Lo que se ha hecho es en gran medida irreparable, pero siempre se puede detener e incluso revertir el proceso de degradación del territorio. El hecho de que Cataluña esté creando un Conservatorio del Litoral semejante al francés es una buena noticia (la lástima es que esta iniciativa no parta del Estado en diálogo con las comunidades costeras). Y sobre todo el hecho de que en España haya habido figuras independientes como Oriol Bohigas, Xerardo Estévez o Joaquim Nadal (los tres socialdemócratas), y también los nacionalistas José Ángel Cuerda y Miguel Anxo Fernández Lores, o el político de la UCD Antonio Morillo, planificadores y alcaldes de diferente signo que han sido modélicos en el ejercicio de sus funciones y que han demostrado que en España se pueden hacer bien las cosas.

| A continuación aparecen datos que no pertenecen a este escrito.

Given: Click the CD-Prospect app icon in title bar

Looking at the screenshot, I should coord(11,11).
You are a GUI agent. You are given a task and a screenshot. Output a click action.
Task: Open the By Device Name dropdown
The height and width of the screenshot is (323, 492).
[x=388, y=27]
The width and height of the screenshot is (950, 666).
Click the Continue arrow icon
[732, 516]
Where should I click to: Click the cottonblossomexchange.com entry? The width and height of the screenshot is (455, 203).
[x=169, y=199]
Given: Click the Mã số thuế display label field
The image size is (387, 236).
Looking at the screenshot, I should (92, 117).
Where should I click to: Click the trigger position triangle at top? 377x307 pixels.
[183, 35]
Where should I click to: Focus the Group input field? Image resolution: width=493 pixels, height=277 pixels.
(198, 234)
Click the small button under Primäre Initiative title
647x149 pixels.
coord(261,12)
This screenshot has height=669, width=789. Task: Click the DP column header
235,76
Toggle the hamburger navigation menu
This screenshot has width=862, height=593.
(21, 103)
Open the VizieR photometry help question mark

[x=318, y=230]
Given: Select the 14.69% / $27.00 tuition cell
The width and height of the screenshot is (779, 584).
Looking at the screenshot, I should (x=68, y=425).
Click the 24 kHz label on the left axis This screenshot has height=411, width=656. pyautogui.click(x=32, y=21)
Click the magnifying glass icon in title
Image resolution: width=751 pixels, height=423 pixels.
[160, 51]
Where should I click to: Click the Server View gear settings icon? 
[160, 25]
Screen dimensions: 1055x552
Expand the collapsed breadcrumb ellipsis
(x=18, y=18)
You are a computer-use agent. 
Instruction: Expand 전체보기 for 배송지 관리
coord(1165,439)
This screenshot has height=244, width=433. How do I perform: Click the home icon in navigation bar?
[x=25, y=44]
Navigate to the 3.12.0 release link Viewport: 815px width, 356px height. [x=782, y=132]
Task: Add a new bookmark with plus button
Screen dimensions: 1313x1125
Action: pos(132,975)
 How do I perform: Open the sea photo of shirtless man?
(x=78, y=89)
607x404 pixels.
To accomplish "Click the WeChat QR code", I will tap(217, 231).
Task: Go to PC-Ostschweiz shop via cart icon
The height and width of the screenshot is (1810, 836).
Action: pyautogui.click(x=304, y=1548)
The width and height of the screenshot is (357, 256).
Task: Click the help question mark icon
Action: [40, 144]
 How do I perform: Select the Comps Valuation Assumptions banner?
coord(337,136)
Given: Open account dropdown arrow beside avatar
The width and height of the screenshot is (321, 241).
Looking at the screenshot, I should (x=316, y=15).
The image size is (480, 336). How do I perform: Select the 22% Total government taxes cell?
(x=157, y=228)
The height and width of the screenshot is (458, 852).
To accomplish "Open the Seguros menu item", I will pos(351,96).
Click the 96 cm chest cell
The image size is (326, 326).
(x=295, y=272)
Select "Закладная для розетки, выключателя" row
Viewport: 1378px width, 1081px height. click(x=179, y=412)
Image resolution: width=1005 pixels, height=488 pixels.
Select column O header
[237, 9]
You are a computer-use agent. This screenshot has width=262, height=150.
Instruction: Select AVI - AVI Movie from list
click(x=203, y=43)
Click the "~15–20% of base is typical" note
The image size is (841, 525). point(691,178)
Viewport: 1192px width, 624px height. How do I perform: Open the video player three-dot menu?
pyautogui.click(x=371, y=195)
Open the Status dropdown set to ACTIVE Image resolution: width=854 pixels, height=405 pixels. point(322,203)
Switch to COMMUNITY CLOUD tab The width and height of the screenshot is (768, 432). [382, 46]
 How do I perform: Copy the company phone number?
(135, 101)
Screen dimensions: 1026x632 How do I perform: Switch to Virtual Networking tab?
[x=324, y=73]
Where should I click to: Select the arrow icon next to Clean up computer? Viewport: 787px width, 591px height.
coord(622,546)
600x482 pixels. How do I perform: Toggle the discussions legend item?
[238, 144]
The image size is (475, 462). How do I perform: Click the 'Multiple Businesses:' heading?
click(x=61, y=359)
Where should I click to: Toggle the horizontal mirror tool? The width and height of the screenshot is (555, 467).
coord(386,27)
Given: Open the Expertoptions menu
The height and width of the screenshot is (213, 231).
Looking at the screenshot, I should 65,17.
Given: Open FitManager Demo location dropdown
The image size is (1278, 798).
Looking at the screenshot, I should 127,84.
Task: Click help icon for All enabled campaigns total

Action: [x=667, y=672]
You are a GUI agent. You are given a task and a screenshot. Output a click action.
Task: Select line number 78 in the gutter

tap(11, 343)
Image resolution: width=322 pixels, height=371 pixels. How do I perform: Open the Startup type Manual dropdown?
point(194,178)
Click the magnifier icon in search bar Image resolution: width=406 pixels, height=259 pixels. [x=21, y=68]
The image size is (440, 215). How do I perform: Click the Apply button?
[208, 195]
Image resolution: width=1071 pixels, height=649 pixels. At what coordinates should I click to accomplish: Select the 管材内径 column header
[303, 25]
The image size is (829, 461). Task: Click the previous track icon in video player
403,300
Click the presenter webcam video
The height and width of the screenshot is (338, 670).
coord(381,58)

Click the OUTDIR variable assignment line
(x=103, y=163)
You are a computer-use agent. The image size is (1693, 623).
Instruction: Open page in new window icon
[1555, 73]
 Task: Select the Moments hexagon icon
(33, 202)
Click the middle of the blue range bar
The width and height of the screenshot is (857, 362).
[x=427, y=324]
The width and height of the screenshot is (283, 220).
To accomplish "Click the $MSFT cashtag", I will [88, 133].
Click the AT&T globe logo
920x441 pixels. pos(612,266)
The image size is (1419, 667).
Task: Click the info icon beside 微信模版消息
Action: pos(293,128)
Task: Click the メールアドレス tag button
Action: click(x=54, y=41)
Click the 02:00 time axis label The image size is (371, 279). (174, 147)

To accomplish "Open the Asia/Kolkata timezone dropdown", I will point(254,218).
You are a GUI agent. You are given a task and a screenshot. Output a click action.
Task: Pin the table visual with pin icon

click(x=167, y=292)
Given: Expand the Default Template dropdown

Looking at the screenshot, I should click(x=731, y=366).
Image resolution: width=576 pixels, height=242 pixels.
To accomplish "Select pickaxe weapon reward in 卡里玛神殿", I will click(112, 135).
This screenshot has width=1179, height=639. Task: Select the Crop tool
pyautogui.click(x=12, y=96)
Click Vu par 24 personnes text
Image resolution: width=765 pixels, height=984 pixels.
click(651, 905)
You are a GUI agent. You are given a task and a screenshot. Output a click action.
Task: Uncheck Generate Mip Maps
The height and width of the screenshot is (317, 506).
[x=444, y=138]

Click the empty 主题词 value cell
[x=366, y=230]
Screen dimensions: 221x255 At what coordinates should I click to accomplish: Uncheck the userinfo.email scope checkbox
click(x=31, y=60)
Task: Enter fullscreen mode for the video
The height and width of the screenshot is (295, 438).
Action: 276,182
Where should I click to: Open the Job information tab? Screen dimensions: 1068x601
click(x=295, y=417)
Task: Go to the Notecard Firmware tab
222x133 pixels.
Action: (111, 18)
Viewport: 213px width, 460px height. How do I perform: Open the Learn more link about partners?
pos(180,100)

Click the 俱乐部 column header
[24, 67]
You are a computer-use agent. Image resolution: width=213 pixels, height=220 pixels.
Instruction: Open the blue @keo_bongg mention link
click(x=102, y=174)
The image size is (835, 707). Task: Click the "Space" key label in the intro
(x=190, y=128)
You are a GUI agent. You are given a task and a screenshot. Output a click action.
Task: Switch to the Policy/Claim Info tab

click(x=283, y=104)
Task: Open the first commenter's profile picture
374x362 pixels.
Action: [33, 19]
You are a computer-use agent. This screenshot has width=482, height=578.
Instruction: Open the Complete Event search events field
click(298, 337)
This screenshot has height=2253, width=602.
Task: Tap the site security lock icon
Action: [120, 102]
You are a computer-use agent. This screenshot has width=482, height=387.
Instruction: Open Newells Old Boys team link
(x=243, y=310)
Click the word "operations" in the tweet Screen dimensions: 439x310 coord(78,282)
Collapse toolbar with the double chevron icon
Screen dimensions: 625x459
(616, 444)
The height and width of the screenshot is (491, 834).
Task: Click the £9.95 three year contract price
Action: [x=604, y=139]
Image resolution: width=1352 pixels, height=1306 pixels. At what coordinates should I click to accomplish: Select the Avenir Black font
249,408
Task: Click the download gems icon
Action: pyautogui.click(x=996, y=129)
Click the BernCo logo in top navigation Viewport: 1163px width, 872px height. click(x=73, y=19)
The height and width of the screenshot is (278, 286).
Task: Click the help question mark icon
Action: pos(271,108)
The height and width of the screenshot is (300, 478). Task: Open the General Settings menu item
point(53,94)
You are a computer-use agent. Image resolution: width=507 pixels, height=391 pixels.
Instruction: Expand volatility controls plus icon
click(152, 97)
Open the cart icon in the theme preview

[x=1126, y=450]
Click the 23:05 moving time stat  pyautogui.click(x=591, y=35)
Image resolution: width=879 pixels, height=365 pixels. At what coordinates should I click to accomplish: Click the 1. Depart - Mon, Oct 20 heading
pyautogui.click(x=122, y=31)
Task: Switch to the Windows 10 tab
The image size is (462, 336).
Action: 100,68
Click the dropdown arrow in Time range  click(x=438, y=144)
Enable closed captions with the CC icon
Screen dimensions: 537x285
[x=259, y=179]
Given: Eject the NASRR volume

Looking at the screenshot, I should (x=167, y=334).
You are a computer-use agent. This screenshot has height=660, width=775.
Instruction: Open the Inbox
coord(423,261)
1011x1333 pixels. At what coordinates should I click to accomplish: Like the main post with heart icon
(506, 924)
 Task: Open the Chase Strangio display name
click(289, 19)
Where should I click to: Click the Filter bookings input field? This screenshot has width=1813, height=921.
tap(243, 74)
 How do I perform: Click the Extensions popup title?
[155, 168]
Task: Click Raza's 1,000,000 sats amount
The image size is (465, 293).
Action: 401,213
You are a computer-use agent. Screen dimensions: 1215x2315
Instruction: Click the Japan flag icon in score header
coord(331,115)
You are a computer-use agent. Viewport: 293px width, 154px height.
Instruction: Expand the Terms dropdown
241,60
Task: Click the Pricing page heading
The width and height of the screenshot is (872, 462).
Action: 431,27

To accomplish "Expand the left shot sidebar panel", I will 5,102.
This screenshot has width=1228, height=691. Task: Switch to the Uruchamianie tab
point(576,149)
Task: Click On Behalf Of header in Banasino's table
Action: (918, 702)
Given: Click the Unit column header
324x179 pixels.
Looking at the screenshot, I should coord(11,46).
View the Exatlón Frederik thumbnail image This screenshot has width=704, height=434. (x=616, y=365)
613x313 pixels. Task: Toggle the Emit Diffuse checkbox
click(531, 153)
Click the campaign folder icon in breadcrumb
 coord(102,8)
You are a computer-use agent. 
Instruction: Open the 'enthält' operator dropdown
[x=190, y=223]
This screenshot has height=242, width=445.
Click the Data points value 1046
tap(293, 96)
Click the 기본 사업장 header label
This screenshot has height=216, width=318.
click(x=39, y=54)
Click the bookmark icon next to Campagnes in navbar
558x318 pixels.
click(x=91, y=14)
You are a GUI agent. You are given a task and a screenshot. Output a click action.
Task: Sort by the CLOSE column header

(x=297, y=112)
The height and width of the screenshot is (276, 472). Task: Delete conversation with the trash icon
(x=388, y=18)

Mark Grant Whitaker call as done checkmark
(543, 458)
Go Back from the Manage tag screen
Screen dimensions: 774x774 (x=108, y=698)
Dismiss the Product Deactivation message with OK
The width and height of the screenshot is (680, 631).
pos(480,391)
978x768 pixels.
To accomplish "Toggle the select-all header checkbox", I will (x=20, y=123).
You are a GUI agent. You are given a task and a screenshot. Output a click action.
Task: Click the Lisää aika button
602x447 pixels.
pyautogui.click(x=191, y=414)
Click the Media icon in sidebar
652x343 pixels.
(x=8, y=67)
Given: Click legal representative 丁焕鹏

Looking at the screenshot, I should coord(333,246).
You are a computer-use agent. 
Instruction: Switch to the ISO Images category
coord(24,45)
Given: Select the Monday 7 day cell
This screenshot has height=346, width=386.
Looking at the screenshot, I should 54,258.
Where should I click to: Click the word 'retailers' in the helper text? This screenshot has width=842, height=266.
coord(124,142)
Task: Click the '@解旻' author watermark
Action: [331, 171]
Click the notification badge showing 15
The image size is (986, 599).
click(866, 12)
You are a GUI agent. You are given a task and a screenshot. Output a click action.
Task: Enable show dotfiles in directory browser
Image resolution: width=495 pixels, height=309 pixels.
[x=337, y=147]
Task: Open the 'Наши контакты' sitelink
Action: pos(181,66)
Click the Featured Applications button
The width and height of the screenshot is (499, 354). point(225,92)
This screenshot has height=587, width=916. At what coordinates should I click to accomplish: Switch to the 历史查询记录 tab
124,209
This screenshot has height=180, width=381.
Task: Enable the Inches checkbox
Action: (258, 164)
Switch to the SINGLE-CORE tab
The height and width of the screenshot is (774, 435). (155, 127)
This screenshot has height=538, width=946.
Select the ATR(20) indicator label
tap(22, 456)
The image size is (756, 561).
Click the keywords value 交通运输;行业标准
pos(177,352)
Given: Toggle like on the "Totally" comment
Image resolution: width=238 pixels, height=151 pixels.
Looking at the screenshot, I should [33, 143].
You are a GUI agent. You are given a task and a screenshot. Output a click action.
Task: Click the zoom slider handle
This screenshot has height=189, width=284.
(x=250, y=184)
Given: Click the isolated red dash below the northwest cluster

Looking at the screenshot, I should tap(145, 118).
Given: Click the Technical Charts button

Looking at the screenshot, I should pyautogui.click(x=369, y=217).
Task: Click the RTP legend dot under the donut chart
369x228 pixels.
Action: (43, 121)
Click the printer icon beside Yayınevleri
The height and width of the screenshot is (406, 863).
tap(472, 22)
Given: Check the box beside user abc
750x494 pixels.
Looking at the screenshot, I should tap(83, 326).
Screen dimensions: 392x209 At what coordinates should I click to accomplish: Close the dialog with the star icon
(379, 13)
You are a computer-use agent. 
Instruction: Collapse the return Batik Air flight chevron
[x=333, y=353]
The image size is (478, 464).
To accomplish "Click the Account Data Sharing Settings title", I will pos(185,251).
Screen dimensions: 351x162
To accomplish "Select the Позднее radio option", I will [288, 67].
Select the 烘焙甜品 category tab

Lo único que falta es que esos talentos estén coordinados y que su legado sea reivindicado y se expanda. A este respecto ojalá la Unión Europea, con el proyecto de la Nueva Bauhaus, ejerza una política integradora, de concienciación y difusión técnico científica, de promoción de la arquitectura, el urbanismo y el paisajismo de calidad, y también sancionadora ante las malas prácticas.